Our hall is pretty much a walkthrough right now. We do have brothers working in other states right now. That is sometimes an option. Not really the best if you have a young family.


----------



## CMP (Oct 30, 2019)

Union versus Non, is not the only deciding factor on being successful in the trade and in your life. I think it depends on your life outlook and needs and wants.

Many post's focus foremost on pay and bennies first. And that is important, but not necessarily the most important. When I got into the trade, the nepotism in the union was so strong, there wasn't a chance for me as I wasn't connected.

My motivation was that I wanted to learn this trade, separate from the family business, and become independent of my own accord. And I enjoyed this type of work compared to the others I participated in. Heck mom let me change our service 2 circuit fuse panel when I was 12, put in a used 6 circuit model, and we no longer needed pennies under the fuses to get laundry done or the AC to run.

I apprenticed under a party boy doing new houses and commercial work. After a couple years I moved on to a industrial plant working in a test lab, hired there for electrical skills. It didn't take long for me to love the work there, but realize that I wasn't cut out for the corporate life. I displaced seven cohorts in that department, and eventually claimed several of their paychecks. But I left anyway, because I couldn't stand people telling me what needed to be done and when. They didn't have a clue what the department need done, just wanted their pet projects worked on.

I went back to the party boy, but this time as a 50% partner. Spent 10 years there honing my abilities, acquiring customers and obtaining a masters license. Trying to change the habits of the party boy proved fruitless. Even offering him his salary and benefits to stay home and party, the employees hated working with him.

I learned a lot from him, mostly what not to do. His customers always complained about him, and began to call me instead, stating they didn't want him on their site. That is where I learned that your skill, work ethic, honesty and fairness is what wins customers loyalty. In short trust.

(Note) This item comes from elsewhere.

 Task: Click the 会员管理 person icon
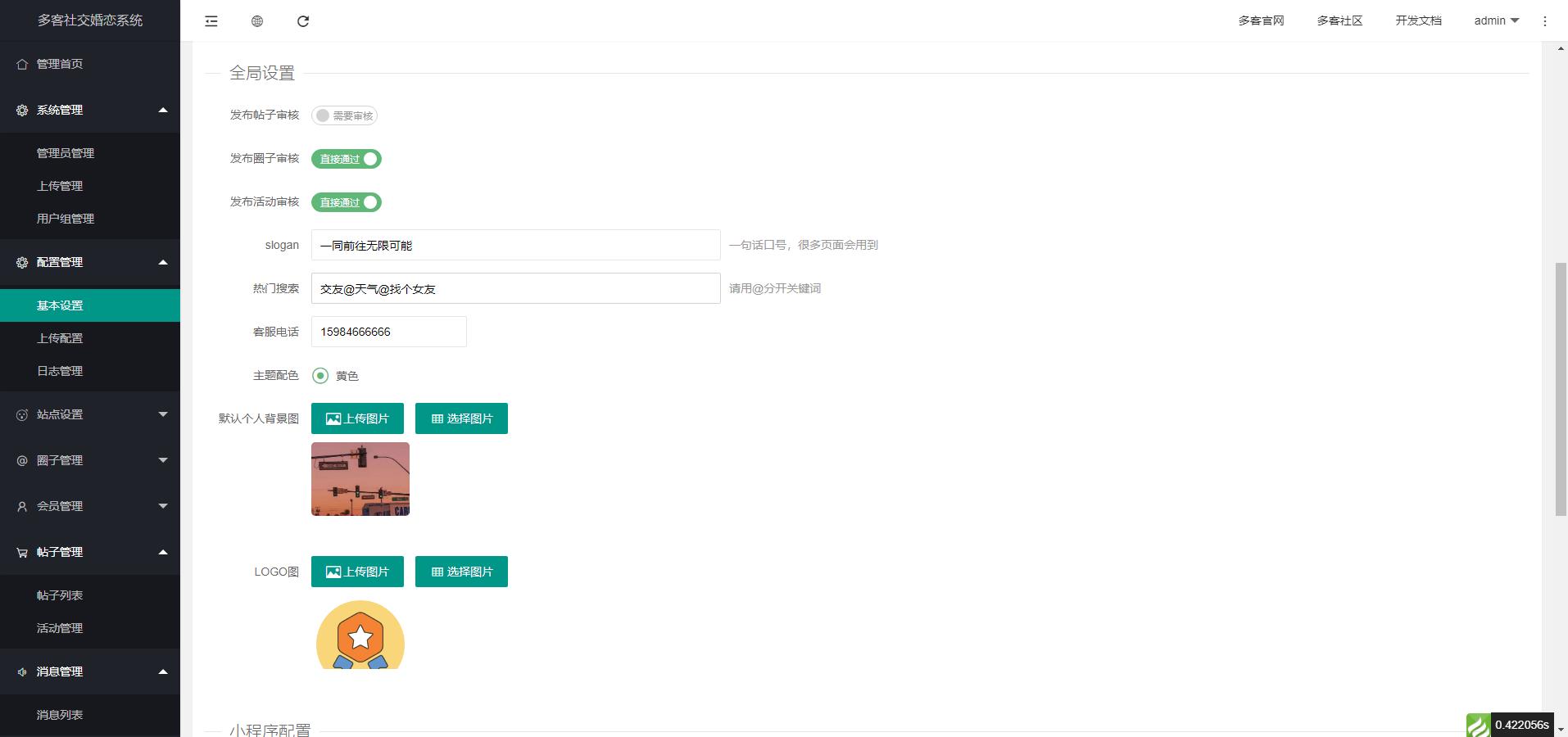[x=21, y=506]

Once your customers have full trust in you as a person and your abilities, price is no longer the major factor, they don't want to call anyone else.

After the business was well established, the union contacted us and offered to sign us up. At that point I didn't see the need as I had already accomplished the things that the union could offer. I have nothing against a union, I think it's a good thing for many folks if you can get in and fit in. It sure could be easier than starting from scratch.

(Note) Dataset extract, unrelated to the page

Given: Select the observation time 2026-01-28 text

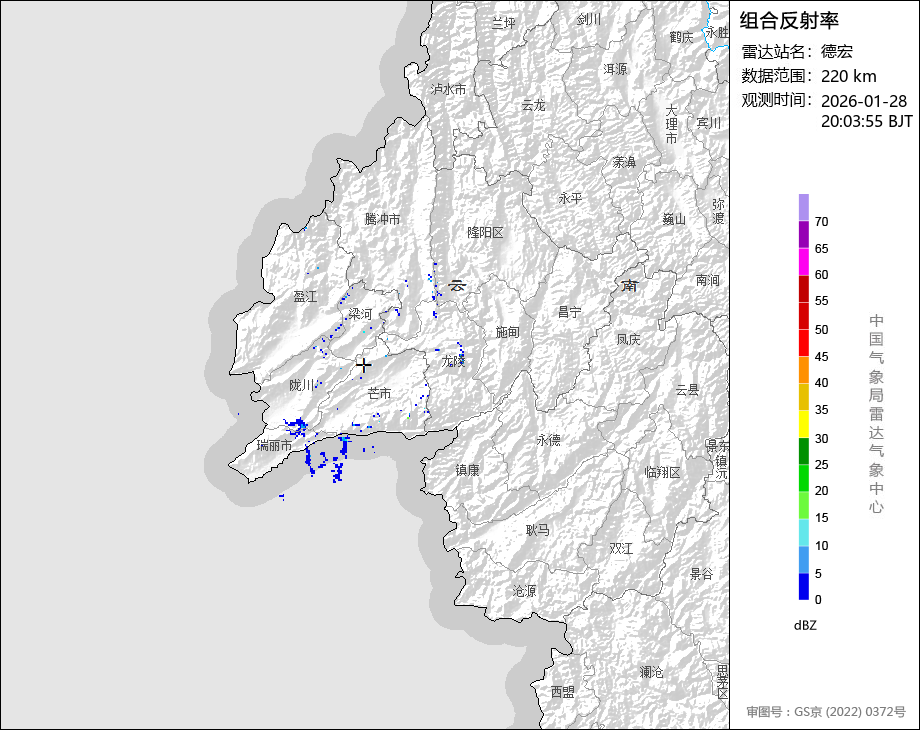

40 years later I'm still using those same principals. I only work off of referrals from my circle, no website, no adverting, no office phone.

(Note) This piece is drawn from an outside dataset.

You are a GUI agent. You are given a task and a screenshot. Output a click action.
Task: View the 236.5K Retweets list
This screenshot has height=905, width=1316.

I learned to take on difficult projects that most contractors don't want to touch, even if it requires research and study. Even the competition sends me work, that they don't want to do, even if I offer them help with the projects. Those type of jobs became my specialty, and often branch into mechanical and piping to fulfill the customers needs.

It's been years since I've had to sit and bid a job. The contractors I worked with usually know a ballpark price for their project, from prior history, oftentimes we will issue a not to exceed number. They can take their cut, whatever that may be for managing the project, as long as I get what I need.

But... this is only possible when you have complete trust in your customers and team players in your circle. I finance my own work and don't use credit. I never take on a project that I can't afford to loose on. I use my judgment on customers, and am not afraid to fire them if they are unworkable in any way.

I learned that years ago. If you work for someone that you have to chase for your money, best thing to do is fire them. They can no longer waste your time and effort, and you will have time when the phone rings to try a new customer that may not be such a pain to work with.

The main takeaway from all this for me is freedom. Freedom from depending on a boss to make the correct choices. Freedom to pursue the things you like to do. Freedom to tell a customer NO if you don't want to assume their liability. Freedom to take on other forms of work when one area dries up. Freedom to pursue your own course.

It's not for everyone, as it can be a huge responsibility. But if done correctly it can be very rewarding and not just in terms of income. I have built a large circle in many industries, and when I need something I have many people to call on. And I have never had to worry about acquiring work, just the opposite, which customers are you going to keep.


I remember the days of being called a low voltage daredevil or a scab on jobs. But that never bothered me, because I was sure of my abilities. Neither does it bother me when my union friends take on side work that they are not supposed to do. It's all fair game to me, each according to his abilities. I have even made good friends with inspectors giving a violation for something they were uneducated about, having the right attitude and sharing your knowledge can produce meaningful friendships.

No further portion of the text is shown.